Outcry Over Trump’s Cuts To Medicare Hospital Payments
WASHINGTON - As a presidential candidate, Donald Trump promised not to cut Social Security, Medicare, or Medicaid. Once in the White House, Trump reneged on his Medicaid promise, and now he's being criticized for proposing steep Medicare payment cuts in his new budget.
House Speaker Nancy Pelosi told The Associated Press on Tuesday that the budget embodies long-standing Republican ambitions "to make Medicare wither on the vine."
"After exploding the deficit with his GOP tax scam for the rich, President Trump is once again trying to ransack Medicare, Medicaid and the health care of seniors and families across America," Pelosi said in a statement.
The budget calls for $845 billion in total, or gross, spending reductions to Medicare over 10 years, mainly by cutting future payments to hospitals and other service providers.
However, that eye-popping figure appears to involve some budgetary legerdemain.
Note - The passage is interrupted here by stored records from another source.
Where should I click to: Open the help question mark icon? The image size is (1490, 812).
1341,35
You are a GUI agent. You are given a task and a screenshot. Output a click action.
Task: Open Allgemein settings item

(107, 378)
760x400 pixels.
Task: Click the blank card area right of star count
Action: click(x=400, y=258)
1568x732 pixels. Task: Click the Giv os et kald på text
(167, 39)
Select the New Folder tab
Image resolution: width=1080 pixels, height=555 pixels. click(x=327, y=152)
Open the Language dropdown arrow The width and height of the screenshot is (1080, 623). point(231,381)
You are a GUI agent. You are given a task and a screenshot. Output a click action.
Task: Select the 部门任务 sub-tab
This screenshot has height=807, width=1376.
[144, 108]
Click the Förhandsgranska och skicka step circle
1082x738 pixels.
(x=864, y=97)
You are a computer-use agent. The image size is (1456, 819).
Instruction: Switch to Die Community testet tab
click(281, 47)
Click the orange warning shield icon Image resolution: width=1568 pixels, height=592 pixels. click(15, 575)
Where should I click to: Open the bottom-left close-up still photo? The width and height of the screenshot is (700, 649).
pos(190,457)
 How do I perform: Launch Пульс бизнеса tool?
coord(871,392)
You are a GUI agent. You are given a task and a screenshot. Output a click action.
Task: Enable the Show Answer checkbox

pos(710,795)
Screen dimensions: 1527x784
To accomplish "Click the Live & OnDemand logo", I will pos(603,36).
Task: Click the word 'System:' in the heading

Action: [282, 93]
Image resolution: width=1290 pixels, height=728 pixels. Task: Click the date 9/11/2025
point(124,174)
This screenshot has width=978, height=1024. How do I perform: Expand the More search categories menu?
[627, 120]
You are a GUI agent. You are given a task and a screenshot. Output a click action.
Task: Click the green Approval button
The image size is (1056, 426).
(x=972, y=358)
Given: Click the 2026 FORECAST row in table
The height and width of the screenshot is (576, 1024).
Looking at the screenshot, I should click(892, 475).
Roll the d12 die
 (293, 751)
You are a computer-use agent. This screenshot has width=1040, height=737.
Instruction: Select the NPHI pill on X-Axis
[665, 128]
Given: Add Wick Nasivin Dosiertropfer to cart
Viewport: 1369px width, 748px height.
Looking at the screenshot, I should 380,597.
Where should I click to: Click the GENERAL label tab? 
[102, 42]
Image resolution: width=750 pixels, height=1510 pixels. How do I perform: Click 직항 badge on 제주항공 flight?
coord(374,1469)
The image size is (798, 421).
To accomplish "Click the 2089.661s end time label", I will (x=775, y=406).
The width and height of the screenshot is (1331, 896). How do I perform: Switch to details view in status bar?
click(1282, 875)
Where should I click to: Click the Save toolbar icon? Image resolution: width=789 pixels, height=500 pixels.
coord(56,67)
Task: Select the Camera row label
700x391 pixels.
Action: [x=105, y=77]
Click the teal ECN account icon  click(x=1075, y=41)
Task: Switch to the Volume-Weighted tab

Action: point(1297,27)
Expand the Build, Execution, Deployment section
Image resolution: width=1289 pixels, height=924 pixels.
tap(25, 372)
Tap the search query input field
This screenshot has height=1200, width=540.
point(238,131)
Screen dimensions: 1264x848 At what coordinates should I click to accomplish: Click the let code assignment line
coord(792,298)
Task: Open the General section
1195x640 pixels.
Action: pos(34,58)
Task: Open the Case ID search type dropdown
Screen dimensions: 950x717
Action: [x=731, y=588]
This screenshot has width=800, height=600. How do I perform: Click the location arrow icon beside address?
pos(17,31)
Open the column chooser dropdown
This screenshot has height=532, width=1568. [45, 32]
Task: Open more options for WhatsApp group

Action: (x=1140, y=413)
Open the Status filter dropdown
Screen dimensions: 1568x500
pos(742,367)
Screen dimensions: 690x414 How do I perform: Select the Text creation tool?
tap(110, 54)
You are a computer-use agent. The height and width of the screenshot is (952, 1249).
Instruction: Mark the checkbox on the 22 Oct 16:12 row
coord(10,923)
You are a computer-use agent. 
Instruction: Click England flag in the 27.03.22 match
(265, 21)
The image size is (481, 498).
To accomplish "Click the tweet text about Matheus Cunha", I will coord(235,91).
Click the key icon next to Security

The nonpartisan Committee for a Responsible Federal Budget found actual savings of $515 billion or $575 billion, depending on how those savings are calculated.
Medicare now costs about $650 billion a year, and that's expected to rise sharply as the baby boom generation goes into retirement. The White House says the budget doesn't reflect benefit cuts to seniors but makes better use of taxpayers' dollars and reduces spending by cutting prescription drug costs.
"He's not cutting Medicare in this budget," acting White House budget director Russell Vought told reporters on Monday. "What we are doing is putting forward reforms that lower drug prices, (and) that because Medicare pays a very large share of drug prices in this country, it has the impact of finding savings.
"We're also finding waste, fraud, and abuse," Vought added. "Medicare spending will go up every single year by healthy margins, and there are no structural changes for Medicare beneficiaries."
But the head of a major hospital association was pushing back, saying in a blog that "arbitrary and blunt" Medicare cuts would have a "devastating" impact on care for seniors.
"Hospitals are less and less able to cover the cost of care for Medicare patients; it is no time to gut Medicare," said Chip Kahn of the Federation of American Hospitals.